(Data records):
--- --- ---

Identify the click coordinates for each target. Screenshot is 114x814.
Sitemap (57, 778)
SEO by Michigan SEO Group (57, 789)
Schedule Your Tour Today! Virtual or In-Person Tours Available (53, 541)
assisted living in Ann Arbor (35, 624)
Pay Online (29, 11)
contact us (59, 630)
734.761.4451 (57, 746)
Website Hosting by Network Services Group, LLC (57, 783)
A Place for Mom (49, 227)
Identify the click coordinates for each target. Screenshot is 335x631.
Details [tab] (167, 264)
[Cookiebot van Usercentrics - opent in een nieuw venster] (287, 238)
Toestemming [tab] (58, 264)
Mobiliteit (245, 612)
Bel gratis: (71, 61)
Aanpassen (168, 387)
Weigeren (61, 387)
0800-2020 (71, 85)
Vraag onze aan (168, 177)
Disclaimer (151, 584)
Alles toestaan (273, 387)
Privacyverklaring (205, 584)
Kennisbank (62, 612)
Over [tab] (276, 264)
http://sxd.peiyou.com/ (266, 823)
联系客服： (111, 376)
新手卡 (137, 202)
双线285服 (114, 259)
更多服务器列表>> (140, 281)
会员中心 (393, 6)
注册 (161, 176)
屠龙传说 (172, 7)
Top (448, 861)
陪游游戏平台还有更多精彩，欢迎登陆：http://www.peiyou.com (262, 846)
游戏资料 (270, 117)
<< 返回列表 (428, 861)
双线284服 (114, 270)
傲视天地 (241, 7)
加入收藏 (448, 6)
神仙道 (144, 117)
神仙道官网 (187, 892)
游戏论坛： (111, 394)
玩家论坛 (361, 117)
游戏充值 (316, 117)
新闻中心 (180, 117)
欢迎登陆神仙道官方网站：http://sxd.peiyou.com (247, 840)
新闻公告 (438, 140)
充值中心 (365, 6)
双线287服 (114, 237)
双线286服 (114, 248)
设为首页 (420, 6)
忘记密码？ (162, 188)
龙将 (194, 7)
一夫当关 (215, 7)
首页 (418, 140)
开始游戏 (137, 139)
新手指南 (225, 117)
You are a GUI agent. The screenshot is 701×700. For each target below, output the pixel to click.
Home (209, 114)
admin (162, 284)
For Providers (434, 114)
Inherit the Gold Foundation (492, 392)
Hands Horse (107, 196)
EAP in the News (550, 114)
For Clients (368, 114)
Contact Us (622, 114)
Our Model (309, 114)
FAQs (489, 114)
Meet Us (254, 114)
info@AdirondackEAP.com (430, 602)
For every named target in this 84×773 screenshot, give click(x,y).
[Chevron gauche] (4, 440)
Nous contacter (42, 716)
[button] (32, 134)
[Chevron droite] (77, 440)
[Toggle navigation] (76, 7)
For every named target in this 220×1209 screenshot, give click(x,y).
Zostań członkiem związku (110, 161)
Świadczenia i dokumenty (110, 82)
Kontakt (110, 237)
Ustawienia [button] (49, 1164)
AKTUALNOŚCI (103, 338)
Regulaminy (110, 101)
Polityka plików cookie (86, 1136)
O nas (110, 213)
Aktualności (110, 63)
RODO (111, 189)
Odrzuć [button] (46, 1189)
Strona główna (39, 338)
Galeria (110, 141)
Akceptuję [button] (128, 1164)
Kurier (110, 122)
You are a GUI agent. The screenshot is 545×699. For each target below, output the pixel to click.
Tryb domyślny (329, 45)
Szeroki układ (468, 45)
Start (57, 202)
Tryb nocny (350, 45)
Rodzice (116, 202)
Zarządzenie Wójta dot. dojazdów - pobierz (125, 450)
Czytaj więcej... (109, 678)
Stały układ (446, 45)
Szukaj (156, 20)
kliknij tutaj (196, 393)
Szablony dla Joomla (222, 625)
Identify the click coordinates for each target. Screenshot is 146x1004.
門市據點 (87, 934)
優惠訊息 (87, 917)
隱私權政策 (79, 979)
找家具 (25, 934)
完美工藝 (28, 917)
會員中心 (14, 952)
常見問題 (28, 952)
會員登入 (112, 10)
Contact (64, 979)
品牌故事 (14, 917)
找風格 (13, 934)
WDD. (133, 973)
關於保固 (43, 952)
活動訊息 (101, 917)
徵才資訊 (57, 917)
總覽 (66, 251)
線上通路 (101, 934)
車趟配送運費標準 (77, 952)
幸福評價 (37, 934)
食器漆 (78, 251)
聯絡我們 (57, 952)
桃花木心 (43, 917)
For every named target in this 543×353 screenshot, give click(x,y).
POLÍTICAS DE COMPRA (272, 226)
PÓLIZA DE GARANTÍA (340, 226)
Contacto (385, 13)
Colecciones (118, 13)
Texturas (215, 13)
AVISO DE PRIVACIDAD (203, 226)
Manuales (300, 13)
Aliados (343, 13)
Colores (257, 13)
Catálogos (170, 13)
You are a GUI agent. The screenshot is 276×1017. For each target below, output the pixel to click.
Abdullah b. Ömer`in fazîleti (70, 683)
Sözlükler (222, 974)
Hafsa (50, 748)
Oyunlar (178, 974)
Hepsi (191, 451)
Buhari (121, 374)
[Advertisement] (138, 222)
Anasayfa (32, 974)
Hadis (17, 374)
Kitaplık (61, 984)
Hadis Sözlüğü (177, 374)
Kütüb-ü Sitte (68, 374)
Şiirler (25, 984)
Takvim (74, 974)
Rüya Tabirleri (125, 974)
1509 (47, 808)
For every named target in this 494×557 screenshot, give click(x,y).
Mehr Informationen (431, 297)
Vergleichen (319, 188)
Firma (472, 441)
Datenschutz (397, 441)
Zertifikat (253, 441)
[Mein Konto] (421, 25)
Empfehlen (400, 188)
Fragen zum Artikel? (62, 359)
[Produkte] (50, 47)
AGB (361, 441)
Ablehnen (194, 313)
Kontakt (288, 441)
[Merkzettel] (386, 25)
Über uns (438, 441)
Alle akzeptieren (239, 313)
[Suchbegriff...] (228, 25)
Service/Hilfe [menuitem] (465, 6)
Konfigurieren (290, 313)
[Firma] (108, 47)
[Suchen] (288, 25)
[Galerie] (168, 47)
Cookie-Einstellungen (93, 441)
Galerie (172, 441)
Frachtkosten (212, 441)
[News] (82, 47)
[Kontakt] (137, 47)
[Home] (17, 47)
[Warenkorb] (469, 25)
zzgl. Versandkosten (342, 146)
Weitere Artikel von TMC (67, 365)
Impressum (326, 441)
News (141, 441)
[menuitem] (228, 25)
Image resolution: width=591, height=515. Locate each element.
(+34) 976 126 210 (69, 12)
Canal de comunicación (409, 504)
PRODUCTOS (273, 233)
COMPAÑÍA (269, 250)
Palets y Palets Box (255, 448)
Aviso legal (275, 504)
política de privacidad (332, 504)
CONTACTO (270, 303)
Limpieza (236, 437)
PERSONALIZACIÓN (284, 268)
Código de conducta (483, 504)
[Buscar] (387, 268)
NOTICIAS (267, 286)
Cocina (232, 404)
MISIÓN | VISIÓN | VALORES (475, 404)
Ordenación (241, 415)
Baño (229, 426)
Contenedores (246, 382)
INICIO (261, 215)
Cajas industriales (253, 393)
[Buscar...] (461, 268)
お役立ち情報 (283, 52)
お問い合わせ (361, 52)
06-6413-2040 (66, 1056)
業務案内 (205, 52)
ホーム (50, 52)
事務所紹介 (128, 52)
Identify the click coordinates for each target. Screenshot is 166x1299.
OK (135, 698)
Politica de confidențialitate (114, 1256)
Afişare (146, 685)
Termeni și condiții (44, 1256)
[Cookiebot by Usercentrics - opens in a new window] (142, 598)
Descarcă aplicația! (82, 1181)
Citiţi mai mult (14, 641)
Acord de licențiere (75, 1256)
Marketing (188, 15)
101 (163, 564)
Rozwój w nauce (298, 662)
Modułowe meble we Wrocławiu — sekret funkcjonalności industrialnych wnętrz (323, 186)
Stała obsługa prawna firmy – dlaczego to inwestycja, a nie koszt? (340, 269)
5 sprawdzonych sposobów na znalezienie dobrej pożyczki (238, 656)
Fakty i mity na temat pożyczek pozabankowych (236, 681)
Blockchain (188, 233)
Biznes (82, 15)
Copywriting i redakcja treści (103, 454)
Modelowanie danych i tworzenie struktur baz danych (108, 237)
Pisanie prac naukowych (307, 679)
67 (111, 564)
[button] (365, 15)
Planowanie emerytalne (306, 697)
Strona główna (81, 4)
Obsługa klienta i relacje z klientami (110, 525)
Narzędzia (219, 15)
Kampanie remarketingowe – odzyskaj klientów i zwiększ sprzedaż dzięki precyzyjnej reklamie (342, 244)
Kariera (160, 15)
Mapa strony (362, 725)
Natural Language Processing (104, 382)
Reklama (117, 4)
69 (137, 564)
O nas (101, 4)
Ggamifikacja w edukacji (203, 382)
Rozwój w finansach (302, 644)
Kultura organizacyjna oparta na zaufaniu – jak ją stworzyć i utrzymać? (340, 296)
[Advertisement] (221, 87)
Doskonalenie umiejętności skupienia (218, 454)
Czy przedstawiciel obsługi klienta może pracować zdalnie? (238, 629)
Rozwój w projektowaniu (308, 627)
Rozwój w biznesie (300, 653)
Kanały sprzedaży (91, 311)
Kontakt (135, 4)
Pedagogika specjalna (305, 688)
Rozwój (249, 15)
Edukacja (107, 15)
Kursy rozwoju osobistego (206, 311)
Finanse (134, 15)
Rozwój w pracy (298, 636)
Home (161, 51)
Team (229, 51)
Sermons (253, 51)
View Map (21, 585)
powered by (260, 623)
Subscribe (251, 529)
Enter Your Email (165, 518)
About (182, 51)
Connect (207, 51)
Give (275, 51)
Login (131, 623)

--- --- ---

Could you copy out, word for word, the rows from the one containing "Czy przedstawiciel obsługi" through the one containing "Finanse (134, 15)", including both?

(Solution to the exercise):
Czy przedstawiciel obsługi klienta może pracować zdalnie? (238, 629)
Rozwój w projektowaniu (308, 627)
Rozwój w biznesie (300, 653)
Kanały sprzedaży (91, 311)
Kontakt (135, 4)
Pedagogika specjalna (305, 688)
Rozwój (249, 15)
Edukacja (107, 15)
Kursy rozwoju osobistego (206, 311)
Finanse (134, 15)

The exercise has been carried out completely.